▶ Activity list:
(a) In the passage on Catholic voters, which five issues did the Voter's Guide for Serious Catholics call "nonnegotiable"?
(b) Using the passage on Catholic voters, explain why the presidential choice once again becomes "the same, exhausting, one-issue fortress of grid-lock politics."

▶ Source text:
┌──
As the naive Catholic that I am, I believed the progressives' line that the American Catholic tradition of justice and the common good could help resolve some important social issues that have nagged at this country for the past 30 years.

However, too many conservative, pro-life Catholics aren't taking the progressive bait. They are actively promoting McCain over Obama on the basis of the abortion issue alone. Then, what we get in our choice for president once again is the same, exhausting, one-issue fortress of grid-lock politics.

For example, the pro-life Catholic propaganda machine is hard at work trying to confuse their brethren, say Korzen and Kelley. In 2004, the presumably nonpartisan group, Catholic Answers (www.catholic.com), distributed the Voter's Guide for Serious Catholics to provide background on five key "nonnegotiable" issues: abortion, same-sex marriage, euthanasia, human cloning and stem cell research, which all happened to favor President Bush's platform-and the right wing conservative agenda.

The U.S. Catholic bishops denounced the Voter's Guide and issued Faithful Citizenship: A Catholic Call to Political Responsibility (www.usccb.org/faithfulcitizenship/bishopStatement.html), which they routinely publish before presidential elections. Faithful Citizenship is grounded in Catholic social teaching and lists 50 "moral priorities for public life" that provide Catholic voters with a "moral framework" for evaluating candidates WITHOUT telling them how to vote.

Then there is Randall A. Terry, founder of pro-life group, Operation Rescue. He attempts to refute the progressive Catholics through his website (www.ahumbleplea.com) where he posts two key brochures. In "Is It Immoral to Vote for Obama?" he says:

At the very least, Obama is an aggressive accomplice of child-killers. He has declared his intention to keep childkilling (abortion) legal; to help child-killers murder the innocent with impunity. He has pledged to sign the Freedom of Choice Act (FOCA) if elected, and to appoint judges to the Supreme Court that will uphold Roe vs. Wade. Obama boasts a 100% proabortion voting record; he is in FAVOR of partial birth abortion, and he opposed a bill in Illinois that would require medical care for a late term baby that survives an abortion.
└──
▶ Collected data:
┌──
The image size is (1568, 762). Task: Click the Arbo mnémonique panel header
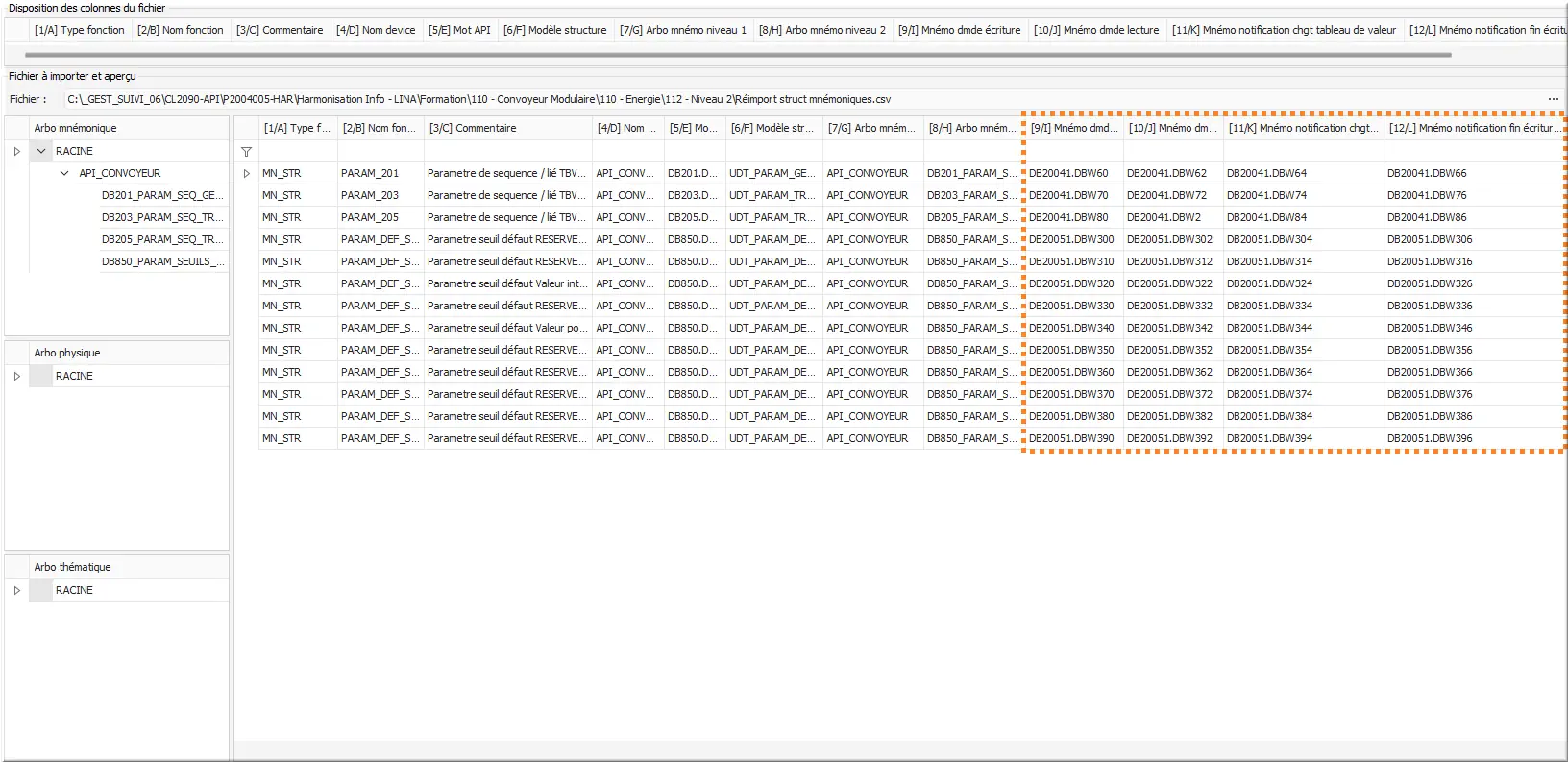click(115, 128)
└──
▶ Problem solutions:
(a) Abortion, same-sex marriage, euthanasia, human cloning and stem cell research.

(b) Too many conservative, pro-life Catholics are not taking the progressive bait. They are actively promoting McCain over Obama on the abortion issue alone, and this returns the choice for president to one-issue, grid-lock politics.